Do you know if it's a bug ? A misconfiguration ? Any advice to
trobleshoot this problem ?

If you need more informations, tell me. Thanks for the help.
 
please post your VM config.

> qm config VMID
 
Dear all, I have read about that in kvm mail list. If I have good read that you can't to do live migration between Intel and AMD. It works only for Intel to Intel or AMD to AMD.
 
Thanks for your replies.

That's a bad news :(

But, here my qm config VMID :
:~# qm config 110
agent: 1
balloon: 0
bootdisk: virtio0
cores: 2
cpu: kvm64
keyboard: fr
memory: 512
name: vm-test
net0: virtio=FA:5A:0E:58:25:E6,bridge=vmbr0,tag=4
numa: 0
onboot: 1
ostype: l26
scsihw: virtio-scsi-pci
serial0: socket
smbios1: uuid=4455415f-6266-4c03-8532-b8999ce98258
sockets: 1
virtio0: lvm-vms:vm-110-disk-1,format=raw,size=16G

EDIT : Oh sorry, I missed this bug when I did some resarch before posting : https://bugzilla.proxmox.com/show_bug.cgi?id=1660

Maybe we can just continue on the bugtracker ?
 
Last edited:
Thought I jump into this conversation.

So my little setup had a node change, from an all intel setup to an amd and intel.

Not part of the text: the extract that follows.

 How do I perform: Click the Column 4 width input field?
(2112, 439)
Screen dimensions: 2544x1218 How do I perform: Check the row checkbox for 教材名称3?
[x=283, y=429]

I thought it a bit strange the kernel dumping when migrating between nodes.

From further investigation the KVM project says it should work and in theory it does, but I believe this is hitting a bug or a cpu feature set that makes it bomb out.

After doing many kdump and kvm debugging concluded there was a cpu feature set that was causing this issue.

Looking at 'Tuning_KVM' page google it-

Setting as example for proxmox - qm set *VMID* --args "-cpu 'kvm64,+ssse3,+sse4.1,+sse4.2,+x2apic'"

Seems the most compatible and so far no kernel dumps.

The following cpu features seem to be the same for intel and amd

fpu,vme,de,pse,tsc,msr,pae,mce,cx8,apic,sep,mtrr,pge,mca,cmov,pat,pse36,clflush,mmx
fxsr,sse,sse2,ht,syscall,nx,pdpe1gb,rdtscp,lm,constant_tsc,rep_good,nopl,nonstop_tsc
cpuid,aperfmperf,pni,pclmulqdq,monitor,ssse3,fma,cx16,sse4_1,sse4_2,popcnt,aes,xsave,avx
f16c,lahf_lm,abm,id,fsgsbase,bmi1,xsaveopt,arat

Probably worth checking to see what works.

Hope this helps?
 
Hi,

In my case, live-migration from AMD -> INTEL it is done without any problem(CPU model is "host" type). The same is in reverse(INTEL->AMD). I test this as soon that I have seen this post!
 
Interesting I had assumed using 'host' would cause even further issues? for live migration!

Any way I think a bug upstream report to KVM might help understand the issue if it is a bug that is?